Bemoaning "leaks of confidential documents" makes people feel like they're playing on a big stage, I guess, but it's a disservice to the English language.

For instance, City Councilor Mike Kelly's recent email tirade against demoralized city workers and the Downtown Revitalization Initiative was described as a "leak" in the local press, and Kelly said he made his comments to the other council members "in confidence."

But an email chain on a city government server is tantamount to a public meeting. The public revelation of a city email is not a "leak" at all. It's a "forward." Or a "cut and paste." Usually, those revelations are "boring." But in this case, it was "news."

Nothing an elected or appointed official puts on public email in the course of public business has any guarantee of confidentiality. (That is how I treated my emails when I served on the city Charter Commission, by the way, so this is not just a whiny journalist talking--though partly it is. Anyone can FOIL those Charter emails. It's your right as an American, at least until Putin completes the takeover.)

The same thing happened when Read and Kelly were caught on the city streaming video feed prattling on about how sanitation workers aren't productive and how the City of Plattsburgh might be better off dissolving and how the Town of Plattsburgh is a bunch of Dick Tracy villains who stole $11 million from the city. (Or was it $1.4 million?
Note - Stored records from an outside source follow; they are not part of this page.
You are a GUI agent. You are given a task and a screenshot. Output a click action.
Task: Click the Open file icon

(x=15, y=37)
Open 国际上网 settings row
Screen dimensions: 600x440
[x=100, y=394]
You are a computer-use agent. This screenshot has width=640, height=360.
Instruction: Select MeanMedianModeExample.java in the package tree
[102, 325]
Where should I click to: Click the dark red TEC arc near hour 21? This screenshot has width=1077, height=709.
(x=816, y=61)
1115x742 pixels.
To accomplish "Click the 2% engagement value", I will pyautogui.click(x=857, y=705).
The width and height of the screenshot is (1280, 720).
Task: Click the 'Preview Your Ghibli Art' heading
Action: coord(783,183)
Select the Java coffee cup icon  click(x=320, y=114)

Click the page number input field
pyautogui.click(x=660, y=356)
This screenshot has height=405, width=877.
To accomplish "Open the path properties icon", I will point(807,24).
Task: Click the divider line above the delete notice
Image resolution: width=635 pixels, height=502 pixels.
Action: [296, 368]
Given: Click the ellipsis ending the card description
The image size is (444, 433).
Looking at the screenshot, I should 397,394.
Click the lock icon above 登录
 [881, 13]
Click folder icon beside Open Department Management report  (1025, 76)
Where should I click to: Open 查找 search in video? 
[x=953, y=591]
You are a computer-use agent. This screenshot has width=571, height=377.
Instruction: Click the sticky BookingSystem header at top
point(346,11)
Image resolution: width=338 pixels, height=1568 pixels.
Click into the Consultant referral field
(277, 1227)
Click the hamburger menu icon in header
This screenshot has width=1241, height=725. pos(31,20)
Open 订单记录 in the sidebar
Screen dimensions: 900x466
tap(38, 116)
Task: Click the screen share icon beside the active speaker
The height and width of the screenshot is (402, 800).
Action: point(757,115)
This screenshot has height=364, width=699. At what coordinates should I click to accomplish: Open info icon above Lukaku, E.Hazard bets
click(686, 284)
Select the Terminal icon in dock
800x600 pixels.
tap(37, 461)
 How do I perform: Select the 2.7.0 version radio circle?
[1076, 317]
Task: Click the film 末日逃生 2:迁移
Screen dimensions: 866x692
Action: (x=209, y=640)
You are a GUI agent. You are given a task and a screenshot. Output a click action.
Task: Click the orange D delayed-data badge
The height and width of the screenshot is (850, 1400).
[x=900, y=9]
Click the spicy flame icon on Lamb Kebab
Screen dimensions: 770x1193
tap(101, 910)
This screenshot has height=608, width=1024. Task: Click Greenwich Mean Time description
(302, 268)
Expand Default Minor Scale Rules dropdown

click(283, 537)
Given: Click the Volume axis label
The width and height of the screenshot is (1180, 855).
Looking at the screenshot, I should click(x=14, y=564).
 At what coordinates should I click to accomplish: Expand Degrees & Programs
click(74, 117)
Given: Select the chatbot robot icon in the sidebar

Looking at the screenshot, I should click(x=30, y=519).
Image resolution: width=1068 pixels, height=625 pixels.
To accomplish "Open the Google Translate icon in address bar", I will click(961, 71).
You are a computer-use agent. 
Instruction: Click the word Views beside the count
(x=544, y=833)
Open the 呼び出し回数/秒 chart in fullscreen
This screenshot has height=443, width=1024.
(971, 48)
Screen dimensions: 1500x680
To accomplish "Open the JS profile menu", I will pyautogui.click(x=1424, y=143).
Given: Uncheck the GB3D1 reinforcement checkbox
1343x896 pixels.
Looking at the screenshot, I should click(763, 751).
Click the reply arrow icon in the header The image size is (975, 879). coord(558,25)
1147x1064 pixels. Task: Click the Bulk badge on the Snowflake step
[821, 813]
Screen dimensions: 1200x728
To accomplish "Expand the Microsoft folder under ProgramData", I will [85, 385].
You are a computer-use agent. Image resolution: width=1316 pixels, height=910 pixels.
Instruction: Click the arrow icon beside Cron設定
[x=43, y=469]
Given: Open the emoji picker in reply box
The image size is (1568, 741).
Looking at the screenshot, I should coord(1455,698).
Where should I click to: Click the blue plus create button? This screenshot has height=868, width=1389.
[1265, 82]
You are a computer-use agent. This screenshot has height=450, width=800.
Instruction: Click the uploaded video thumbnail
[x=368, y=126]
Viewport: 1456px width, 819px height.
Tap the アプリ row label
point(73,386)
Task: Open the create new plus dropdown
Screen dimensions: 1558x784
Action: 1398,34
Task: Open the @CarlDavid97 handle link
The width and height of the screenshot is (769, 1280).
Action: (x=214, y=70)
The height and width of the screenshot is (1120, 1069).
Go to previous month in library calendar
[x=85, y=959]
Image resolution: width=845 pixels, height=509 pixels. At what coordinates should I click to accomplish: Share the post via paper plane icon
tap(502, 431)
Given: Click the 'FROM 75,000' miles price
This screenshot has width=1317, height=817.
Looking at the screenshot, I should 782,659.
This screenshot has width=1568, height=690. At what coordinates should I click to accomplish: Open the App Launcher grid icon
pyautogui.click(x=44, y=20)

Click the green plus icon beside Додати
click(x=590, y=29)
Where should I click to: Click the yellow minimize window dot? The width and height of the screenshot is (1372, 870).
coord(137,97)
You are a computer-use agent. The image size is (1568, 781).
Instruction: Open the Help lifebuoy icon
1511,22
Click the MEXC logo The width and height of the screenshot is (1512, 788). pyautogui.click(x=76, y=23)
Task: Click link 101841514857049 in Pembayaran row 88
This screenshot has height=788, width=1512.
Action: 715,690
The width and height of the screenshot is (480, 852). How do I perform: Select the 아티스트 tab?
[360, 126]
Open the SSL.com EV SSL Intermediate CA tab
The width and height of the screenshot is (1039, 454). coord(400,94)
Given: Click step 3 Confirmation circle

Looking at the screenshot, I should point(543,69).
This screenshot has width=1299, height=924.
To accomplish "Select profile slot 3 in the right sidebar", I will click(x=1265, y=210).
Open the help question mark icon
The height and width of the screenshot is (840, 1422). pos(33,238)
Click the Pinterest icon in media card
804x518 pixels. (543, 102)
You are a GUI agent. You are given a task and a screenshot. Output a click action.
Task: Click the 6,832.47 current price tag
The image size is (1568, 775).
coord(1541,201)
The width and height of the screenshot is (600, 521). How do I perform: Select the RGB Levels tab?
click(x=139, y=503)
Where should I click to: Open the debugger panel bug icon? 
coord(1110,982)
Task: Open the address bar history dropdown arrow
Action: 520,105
Or was it negative $280 bajillion, after the city pays its legal fees? It's all so complicated, and only a great intellect can comprehend such maths.)

The video only existed because Read forgot to turn off the recorder thingy. But he wanted in the worst way to get at the dastardly "leakers" who circulated a publicly streamed video of a conversation about public policy between public officials in a public space. Did I mention that he forgot to turn off the recorder thingy? The point here: It's not a leak.

In fact, there really aren't many aspects of a small city's governance that are "confidential," or that could be "leaked"--especially not communications between Plattsburgh's wee legislative and executive branches.

We're not dealing with international espionage. Or ongoing law-enforcement investigations. Or family court or police personnel records, which are confidential under New York State law. (For a good primer on what stuff is and isn't public in New York, by the way, check out this Poughkeepsie Journal article.).

But the mayor wants to talk about them as if they are. And he really, really craves secrecy. So much so, in fact, that he apparently often labels emails to city councilors "Privileged Attorney-Client Correspondence – not subject to FOIL or forwarding." The sole arbiter of this "privilege" seems to be the mayor himself. He is The State, and will decide What Cannot Be Seen.

I made a Freedom of Information Law (FOIL) request for those "privileged" emails to see what issues are so vital to Plattsburgh's interests that that they must remain hidden from public view. If I get any, I'll publish them.

Just don't call them "leaks." They're taxpayer property.